Antidepressivos em Adolescentes: O Estado Atual do Conhecimento
Felizmente, a psiquiatria de criança e adolescente avançou muito além do Estudo 329. O quadro atual de evidências é mais nuançado e, em alguns pontos, tranquilizador. Uma metanálise da rede publicada no Lancet em 2016 — e amplamente replicada desde então — analisou mais de 5.000 pacientes pediátricos em estudos controlados e identificou que a fluoxetina é o único antidepressivo com eficácia e perfil de segurança robusto suficiente para ser recomendado como primeira escolha farmacológica em adolescentes com depressão maior moderada a grave.
Para outros inibidores seletivos de recaptação de serotonina (ISRS) e inibidores de recaptação de serotonina e noradrenalina (IRSN), as evidências são menos consistentes, e o risco de ideação e comportamento suicida — paradoxalmente maior nas primeiras semanas de tratamento em jovens abaixo de 25 anos — levou o FDA a incluir o chamado black box warning em todos os antidepressivos destinados ao uso em menores de 25 anos desde 2004. No Brasil, a Anvisa adotou posicionamento semelhante de cautela.
Para o psiquiatra clínico: O uso de antidepressivos em adolescentes é clinicamente justificado em casos de depressão maior moderada a grave, especialmente quando há resposta insuficiente à psicoterapia isolada. Mas exige monitoramento próximo nas primeiras semanas — idealmente com retornos semanais ou quinzenais no início —, envolvimento da família e educação sobre sinais de alerta. A fluoxetina permanece a escolha de primeira linha com base em evidências de maior qualidade.
O Problema da Integridade da Literatura Médica
O caso Estudo 329 é emblemático de um problema mais amplo que permeia a publicação científica em saúde: a influência da indústria farmacêutica nos resultados publicados, o ghostwriting, a tendência de publicar resultados favoráveis e suprimir os desfavoráveis (viés de publicação), e a lentidão das revistas em corrigir erros com o mesmo destaque com que os artigos originais foram promovidos.
Iniciativas como o RIAT (restoring abandoned trials), os pré-registros obrigatórios de ensaios clínicos no ClinicalTrials.gov, a divulgação de dados brutos como condição para publicação, e os movimentos de ciência aberta são respostas estruturais a esses problemas. No Brasil, o portal ReBEC (Registro Brasileiro de Ensaios Clínicos) integra o sistema global de pré-registro, mas ainda há lacunas na fiscalização do que é efetivamente publicado após o registro.

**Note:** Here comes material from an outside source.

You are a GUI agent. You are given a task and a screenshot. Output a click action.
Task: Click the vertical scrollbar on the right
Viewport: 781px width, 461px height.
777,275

Para qualquer profissional de saúde mental — seja psiquiatra, psicólogo ou médico generalista —, a história do Estudo 329 serve de lembrete: a literatura científica não é neutra, e ler artigos com ceticismo saudável sobre financiamento, metodologia e conflitos de interesse é uma competência clínica essencial, não um exercício acadêmico opcional.
Saúde Mental dos Adolescentes no Brasil: Um Cenário em Alerta
A discussão sobre antidepressivos em adolescentes ganha urgência no contexto brasileiro. Dados da Organização Pan-Americana da Saúde (OPAS) indicam que a depressão é a principal causa de incapacidade entre adolescentes de 10 a 19 anos no mundo, e que menos de 20% recebem tratamento adequado em países de renda média e baixa. No Brasil pós-pandemia, estudos publicados em revistas nacionais documentaram aumento de até 40% nos indices de sintomas depressivos e ansiosos em jovens entre 2019 e 2022.
Isso não significa prescrever antidepressivos indiscriminadamente — significa expandir os serviços de saúde mental para adolescentes, capacitar pediatras e clínicos gerais para rastreamento de depressão (usando instrumentos validados como o PHQ-A), e garantir que o encaminhamento para psiquiatria e psicologia aconteça de forma ágil. O tratamento ideal combina psicoterapia (especialmente terapia cognitivo-comportamental, com robusta base de evidências em jovens) com farmacoterapia quando indicada — não um ou outro, mas uma decisão compartilhada com o paciente e sua família.